Issue Discovered - Service disruption in All Regions – Multiple Services
Incident Report for xMatters
Postmortem

What happened?

On November 16, 2021, at approximately 09:40 AM PT, xMatters monitoring tools alerted technical teams of Google 404 errors from xMatters instances across all regions. For the duration of the incident, users were unable to access the web user interface, incoming signals were not processing, and notifications were not being generated.

Why did it happen?

xMatters uses Google Cloud Load Balancing (GCLB) services, which were not operational during the outage and resulted in the errors seen by customers.

Based on the RCA provided by Google:

"Google Cloud Networking experienced issues with Google Cloud Load Balancing (GCLB) service resulting in impact to several downstream Google Cloud services. Impacted customers observed Google 404 errors on their websites. From preliminary analysis, the root cause of the issue was a latent bug in a network configuration service which was triggered during routine system operation."

See https://status.cloud.google.com/incidents/6PM5mNd43NbMqjCZ5REh for the complete report from Google.

How did we respond?

After receiving alert notifications from the xMatters monitoring tools, xMatters Customer Support and the operations team initiated a Severity-1 incident. The incident team quickly identified the issue as related to an incident within the Google Cloud Platform, which impacted a wide range of SaaS operators worldwide hosted by Google.

xMatters Customer Support began communicating with customers by updating https://status.xmatters.com/incidents/rtl4qyz4nj3m with detailed, real-time information. xMatters initiated a dialog with Google to gather updates on resolution progress. The incident team remained engaged until Google resolved the incident to ensure that xMatters recovered smoothly once services were restored. There was no intervention required after Google resolved the issue, but some customers may have experienced slow loading times until all Google networking components fully recovered.

What are we doing to prevent it from happening again?

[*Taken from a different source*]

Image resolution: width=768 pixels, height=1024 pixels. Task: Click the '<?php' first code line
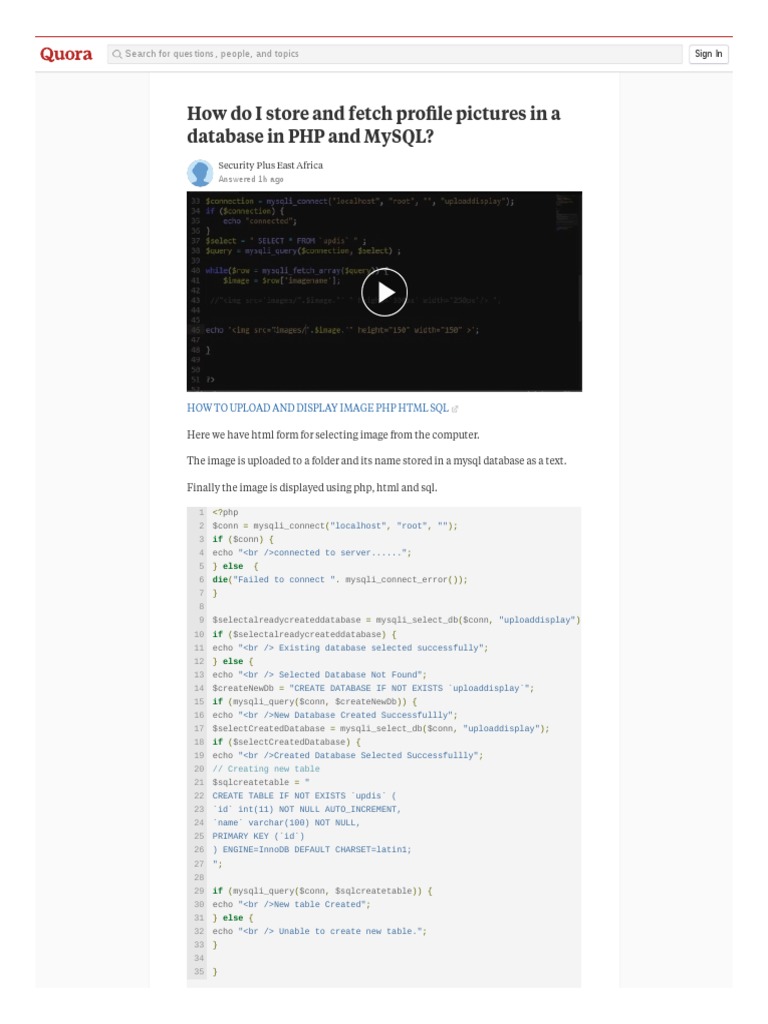(225, 513)
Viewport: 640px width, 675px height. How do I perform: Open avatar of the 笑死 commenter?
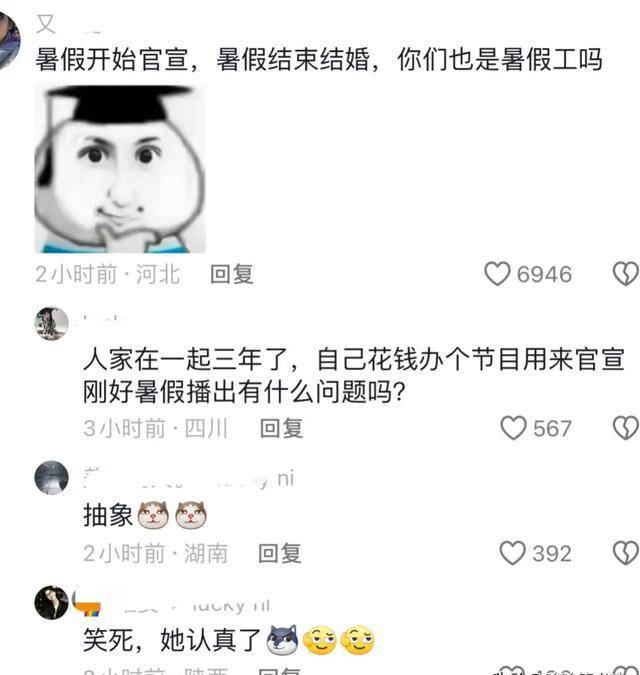click(x=52, y=602)
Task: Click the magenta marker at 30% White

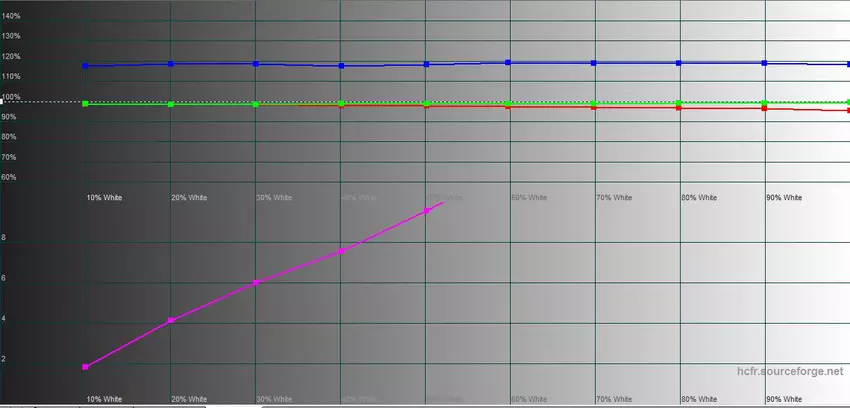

xMatters is committed to providing redundancy and high availability to all customers. Our architecture allows for multiple regional and international failover scenarios, including regionally redundant databases and international traffic rerouting. A worldwide service provider failure is difficult to account for and generally unprecedented. Based on this incident, we are reviewing feasibility options for cloud vendor redundancy; however, there is no imminent action plan for this type of incident.

Timeline:

November 16. 2021

09:43 PT – xMatters monitoring tools alert teams to Google 404 failures; teams initiate Severity-1 incident
09:50 PT – Verification of incident external to xMatters
09:55 PT – xMatters status page posted
10:07 PT – xMatters instances begin to recover
10:09 PT – Google declares incident mitigated
10:42 PT – xMatters declares incident closed

If you have any questions, please visit http://support.xmatters.com

Posted Nov 23, 2021 - 08:36 PST

Resolved
The issue has been addressed, and all services have been restored. Thank you for your patience while we addressed this matter.
Posted Nov 16, 2021 - 10:42 PST
Update
We are seeing traffic to all xMatters instances, we continue to monitor. Some instances may experience increased latency.
Posted Nov 16, 2021 - 10:27 PST
Update
We are continuing to monitor for any further issues.
Posted Nov 16, 2021 - 10:20 PST
Monitoring
The xMatters Incident Response team is seeing some instances recovering, xMatters engineering is monitoring the situation to ensure the system is stable and that all services are restored.
Posted Nov 16, 2021 - 10:12 PST
Identified
We are currently tracking a problem with our cloud provider and are working directly with them to resolve the issue. We will provide updates as soon as we know more. This outage is impacting multiple services across the internet.
Posted Nov 16, 2021 - 10:08 PST
Investigating
xMatters monitoring tools have identified a potential issue with xMatters On-Demand for clients in All Regions. We are currently investigating the issue and will update as information becomes available.

Please see incident details for specific services impacted.

If you are also experiencing issues, or if you're not sure whether this issue impacts your service, please contact xMatters Client Assistance at https://support.xmatters.com/hc/en-us/requests/new - our support team is waiting to help.
Posted Nov 16, 2021 - 09:55 PST
This incident affected: Europe, Middle East, and Africa (Web Interface, Email Notifications, SMS Notifications, Voice Notifications, Conferencing, Integration Platform, API, Mobile App), Asia Pacific (Web Interface, Email Notifications, SMS Notifications, Voice Notifications, Conferencing, Integration Platform, API, Mobile App), and North America (Web Interface, Email Notifications, SMS Notifications, Voice Notifications, Conferencing, Integration Platform, API, Mobile App).